Another key for Green Bay will be to limit the number of hits quarterback Aaron Rodgers takes. In every game, you want to keep your quarterback as clean as possible, but it should be stressed even more in this game. Rodgers has been bothered by a calf injury he suffered on the second series of week 16’s game against the Tampa Bay Buccaneers. The Packers’ quarterback aggravated the injury in Week 17’s win over the Detroit Lions, but after missing two offensive series in that game, he returned to lead Green Bay to victory. Rodgers has now had an additional week of rest because of last week’s bye, but keeping him upright and preventing him from taking shots to his calf (in the cold) can’t hurt.
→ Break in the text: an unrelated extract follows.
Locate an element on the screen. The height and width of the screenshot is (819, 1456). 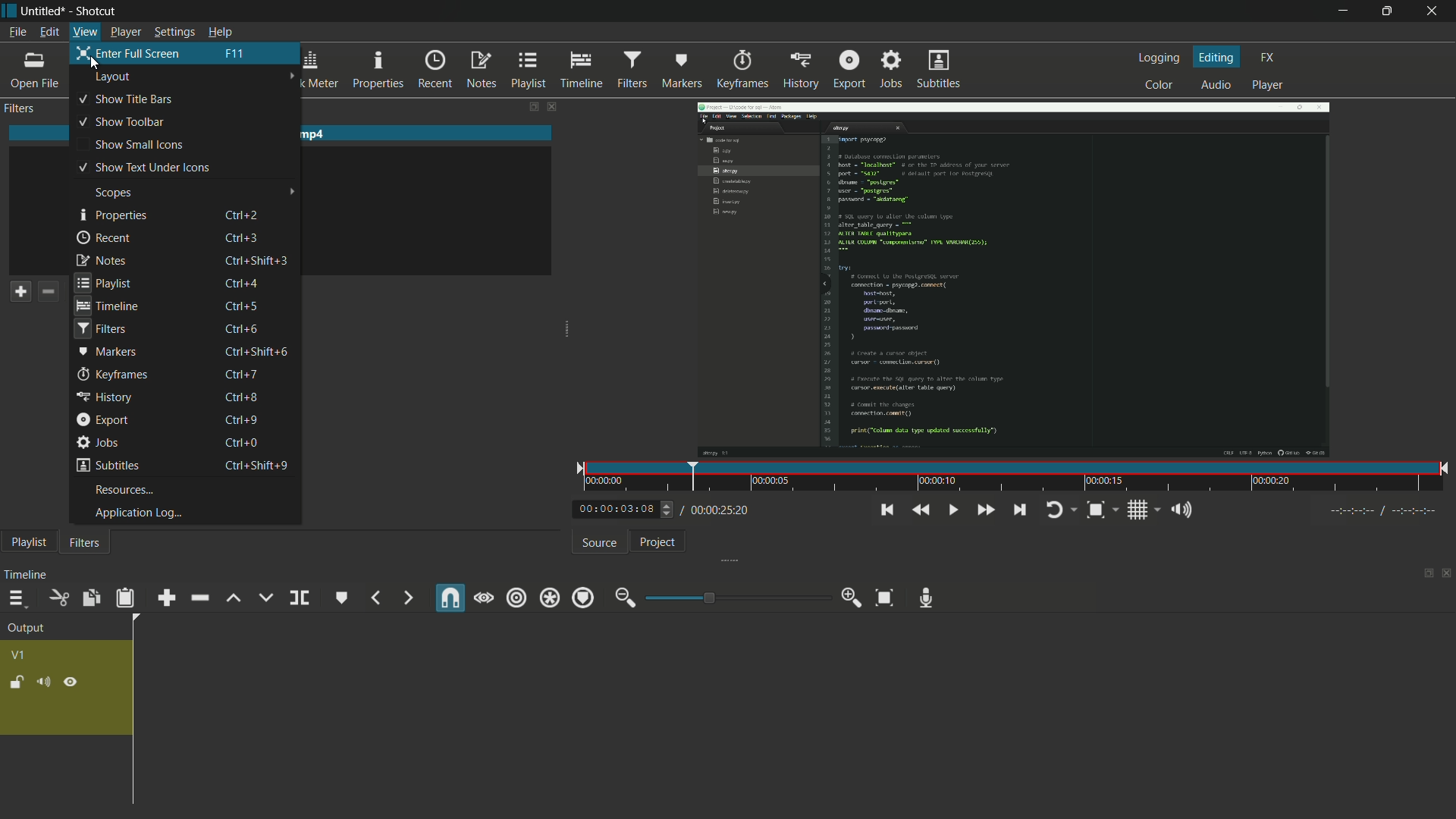
properties is located at coordinates (378, 71).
The combined home record for the teams hosting playoff games this weekend (New England, Denver, Seattle and Green Bay) is 30-2. The two losses happened in New England and Seattle. If you dig a little deeper, you’ll find that New England’s home loss came to Buffalo in Week 17, when the Patriots rested Tom Brady for most of the game, and they didn’t dress tight end Rob Gronkowski. For Seattle, their only loss came to, you guessed it, the Dallas Cowboys.
I believe the Packers learned a lot from last year’s home playoff loss to San Francisco. The offense sputtered, and the defense couldn’t come up with the big play when they needed to most in that game, and Mike McCarthy’s guys understand that they aren’t invincible at home. The Packers can’t take Dallas lightly. The Cowboys have playmakers and they have proven all season that they can win in a hostile environment.
If the Packers continue to move the ball like they have most of this season, and the defense just holds their own, Green Bay should have no problem winning this game. Sure an upset is possible at Lambeau, but I wouldn’t say it’s likely, especially after the way their disappointing season ended one year ago.
Who Will Win?
As I mentioned above, if the Cowboys come into Lambeau field and control the clock with their running game, they could have a chance. Unfortunately for them, I don’t see the Packers losing this game at home, especially after they were upset at Lambeau Field in the playoffs just one year ago. I think the week off really helped Aaron Rodgers get healthy, and although I don’t expect it to be a blowout, I do expect the Packers to eventually pull away, perhaps with a late interception return or a long Eddie Lacy run.